Wednesday, 21 March 2012

London’s Energy Future

The London’s Energy Future Symposium took place on 19 March at UCL. The event was the first in a series organised by London 2062. This is a project under the UCL Grand Challenge Grants Scheme which looks at the long term future of London across a number of issues by bringing together a range of leading academics and practitioners. Speakers included Paul Ekins and Bob Lowe of the UCL Energy Institute, Peter North of GLA and Bob Fiddik from the London Borough of Croydon. Among the many issues discussed that day few are listed below:
· Current policy challenges including the price of energy (i.e. low-carbon energy is currently more expensive than high-carbon energy); energy efficiency in buildings (measuring building performance, building industry skills, building valuation and motivating/ regulating
household reduction/ consumption); and incentivising investment (via the electricity market reform, Green Deal loans and Green Investment Bank).
· GLA’s policy is that London is moving towards district heating! GLA has already produced a series of ‘heat maps (see http://www.londonheatmap.co.uk/) and is drawing up at the moment an ‘Energy Master Plan’.

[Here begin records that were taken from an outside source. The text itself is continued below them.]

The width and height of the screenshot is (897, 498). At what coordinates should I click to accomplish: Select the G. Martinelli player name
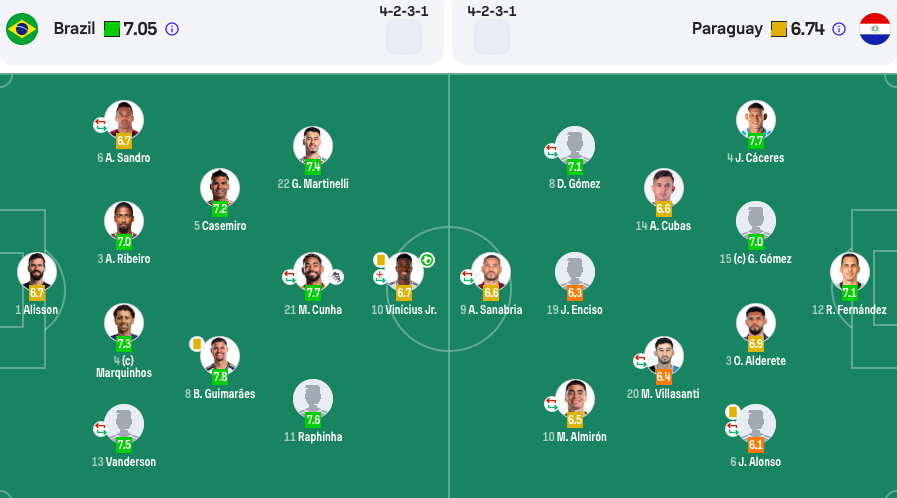click(313, 184)
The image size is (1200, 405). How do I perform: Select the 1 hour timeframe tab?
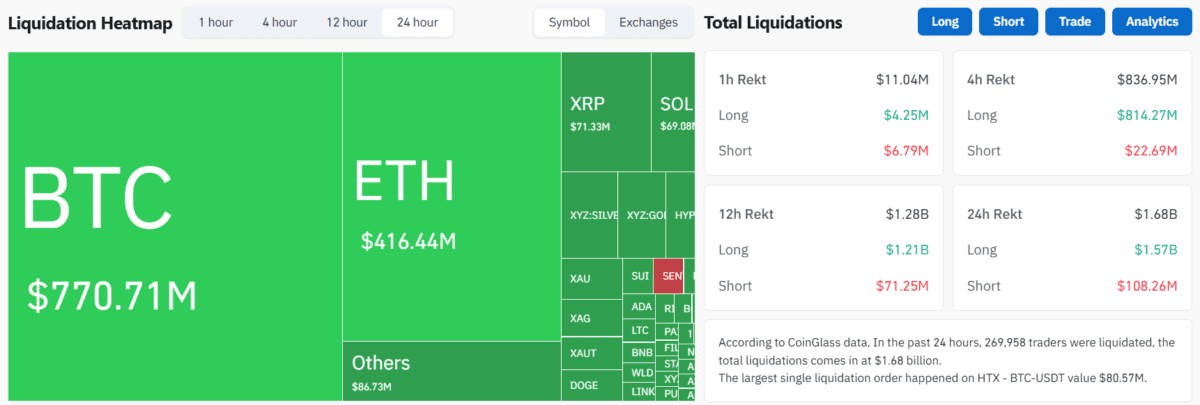[x=215, y=22]

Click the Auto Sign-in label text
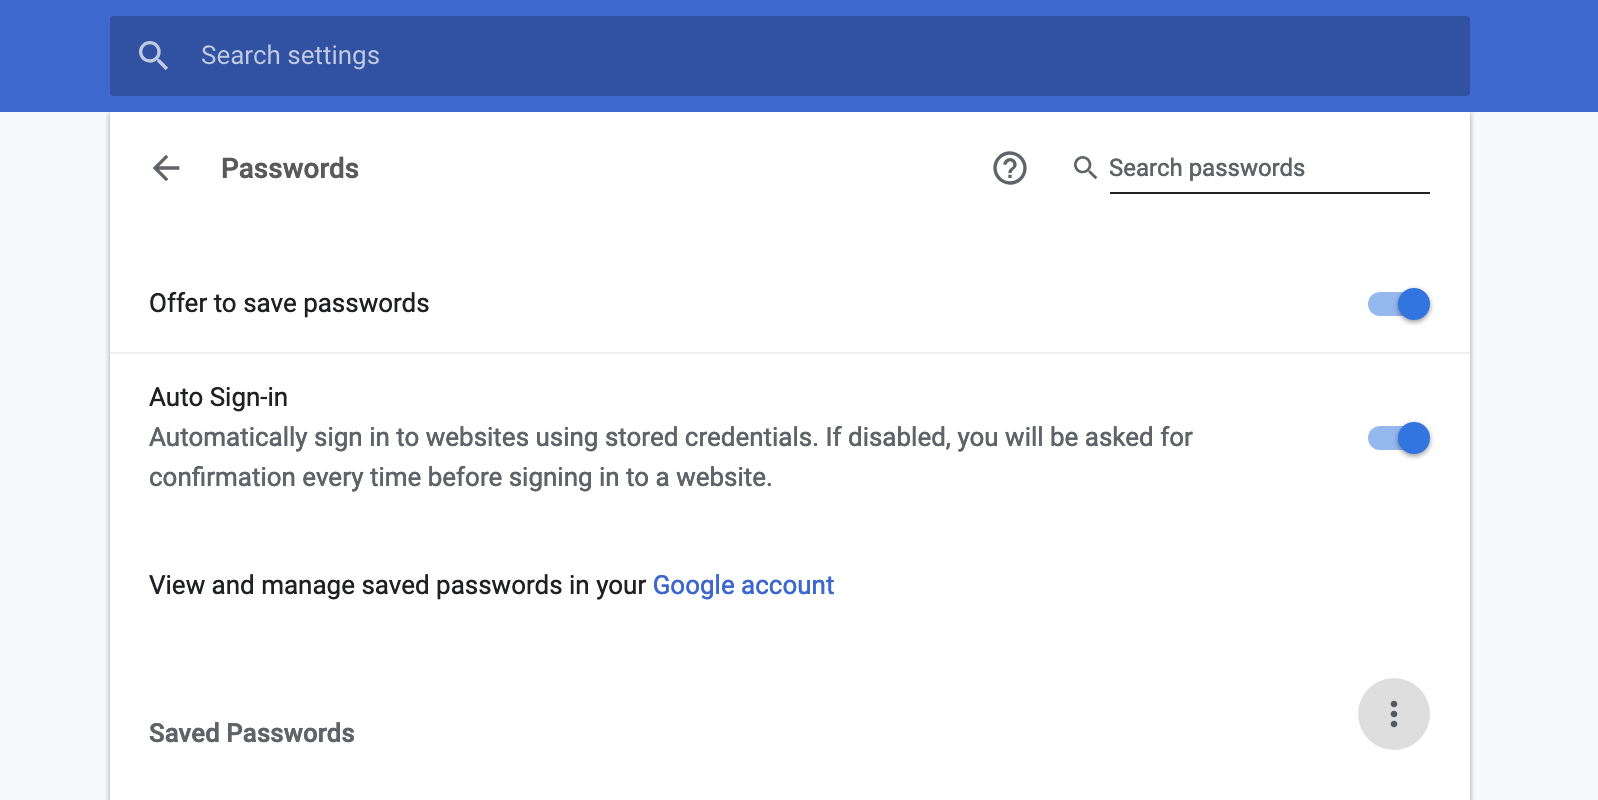click(218, 397)
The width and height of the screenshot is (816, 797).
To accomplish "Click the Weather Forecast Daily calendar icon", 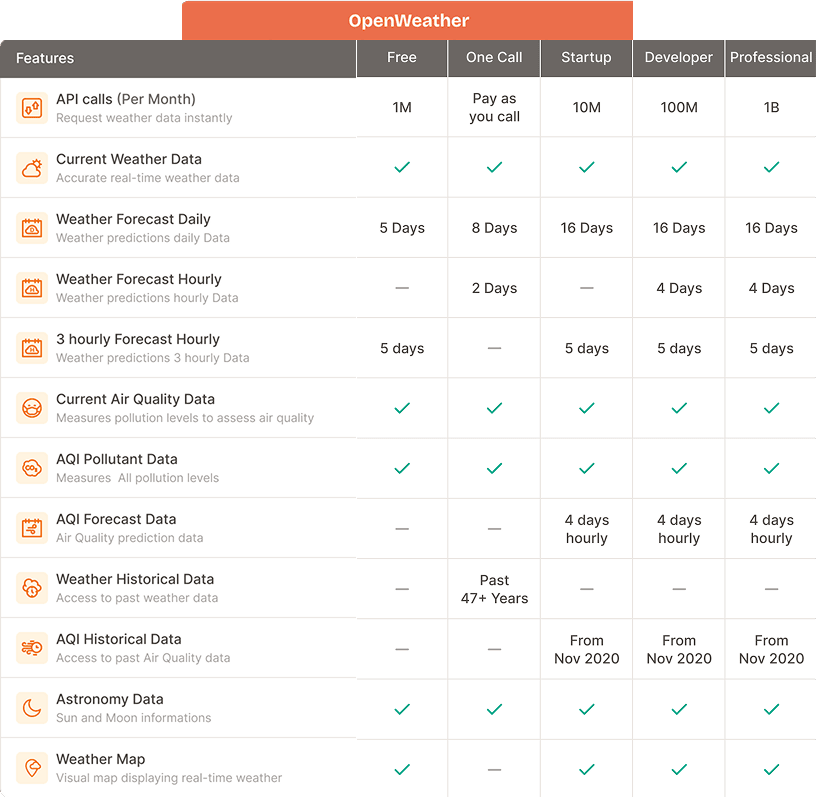I will coord(32,228).
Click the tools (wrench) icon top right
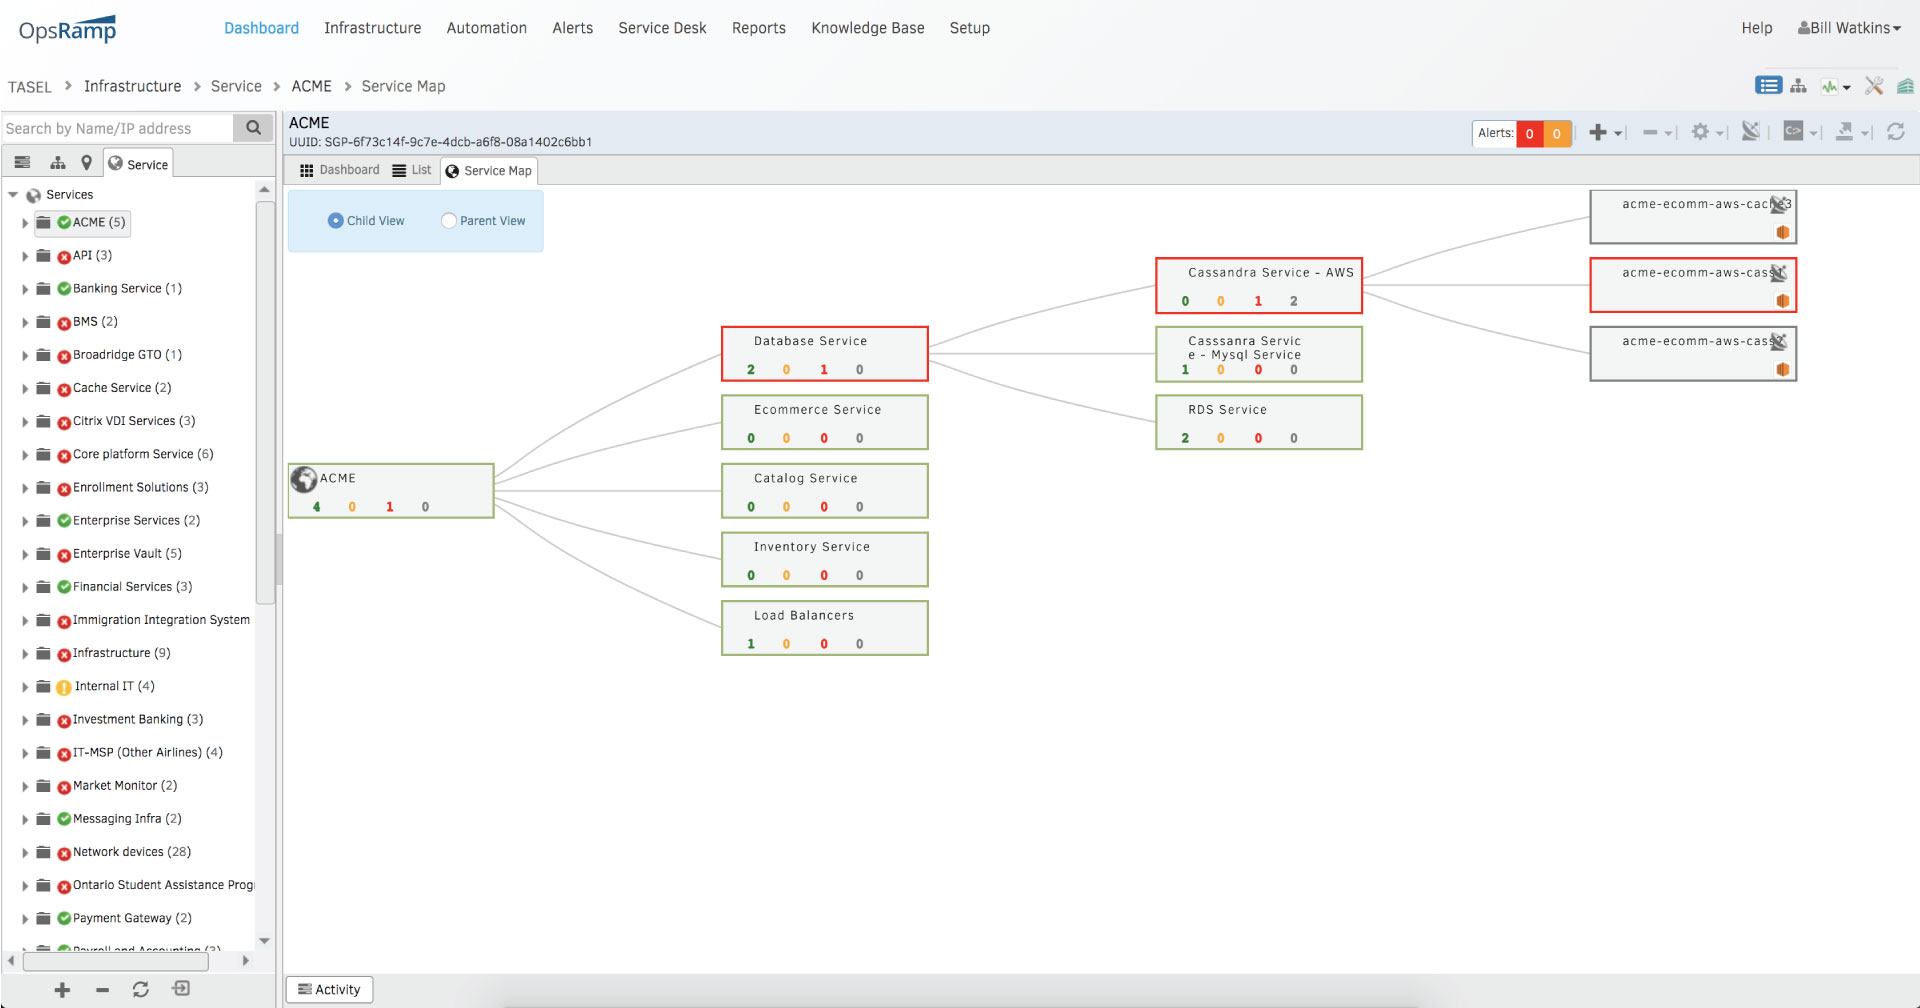The height and width of the screenshot is (1008, 1920). coord(1874,86)
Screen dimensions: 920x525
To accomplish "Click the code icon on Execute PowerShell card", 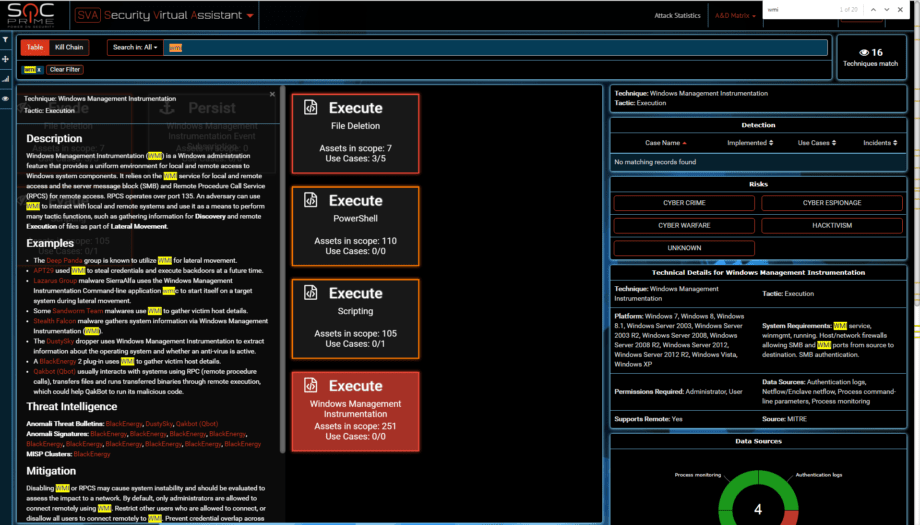I will (311, 200).
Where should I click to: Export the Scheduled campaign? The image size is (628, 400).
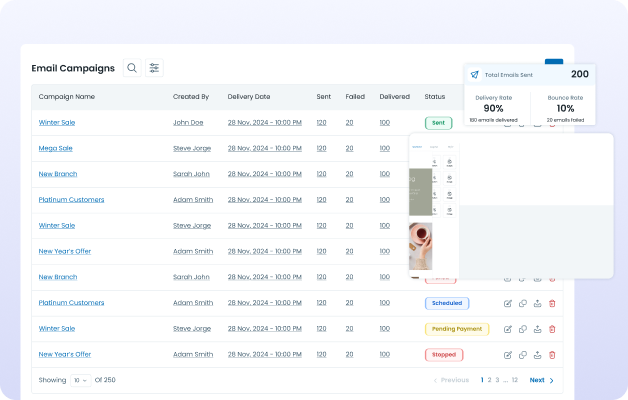538,303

· ‘Lessons’ from other countries show us that the UK needs to move towards more ‘collective thinking’ which is, however, deeply counter cultural in this country; and de-risking legislation for the energy market
· Who should design energy systems and energy policy? Economists and engineers, alongside policy makers, not only policy makers as done over the last 10 years!
· For the scale of envisaged change to happen we need to built a ‘community of practice’, continuous and coherent policy support, and include economics and engineer ‘literates’ in policy processes.
This was an interesting discussion, loaded with economic and technical stuff! However, the role that institutions and people might play in this transition has been little touched upon!